DBC’s review published on Letterboxd:
Well put me down as on Team "Halloween III fucking rules". And also add my name to the list of those who wish it had been more of a box office success so the producers could've continued the plan of making the Halloween franchise an anthology film series that tells different creepy stories that are all somehow centered around Halloween night. That could've been great.
As much fun as those other potential films might have been, I'm not sure they would've held the same aesthetic appeal for me that Halloween III does almost right from the get-go with its Atari-tinged vector graphics opener and accompanying score that sounds like John Carpenter was channeling his own inner Tangerine Dream. Peak '82 vibes for sure.

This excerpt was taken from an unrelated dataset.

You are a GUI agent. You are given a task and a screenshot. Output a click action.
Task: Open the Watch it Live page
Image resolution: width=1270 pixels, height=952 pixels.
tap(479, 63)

There is something borderline magical about these turn-of-the-decade Carpenter productions, something that transcends the occasional faulty performance or storytelling misstep and keeps these films eminently watchable. Honestly the story in Halloween III isn't much until the third act (and Tom Atkins ain't exactly the most convincing of screen doctors) but everything is presented with so much competent stylistic flair that it's always engaging. Dean Cundey once more beautifully illustrates why he is the ace cinematographer of Carpenter productions. The infamous, deceptively simple-looking throwback Halloween masks the kids all want have very appropriately become iconic in their own right. And that little advertising jingle used to sell them--which at first listen is goofy but also slightly catchy--starts to sound genuinely maniacally unhinged by the time we reach the big night (and yes, it did manage to earworm its way into my subconscious for weeks after). Plus it's just great watching Dan O'Herlihy play a right evil bastard.
Halloween III could easily become a new Halloween staple for me. But I also don't want to risk overusing its magic either. One thing I do know: I will be watching it again.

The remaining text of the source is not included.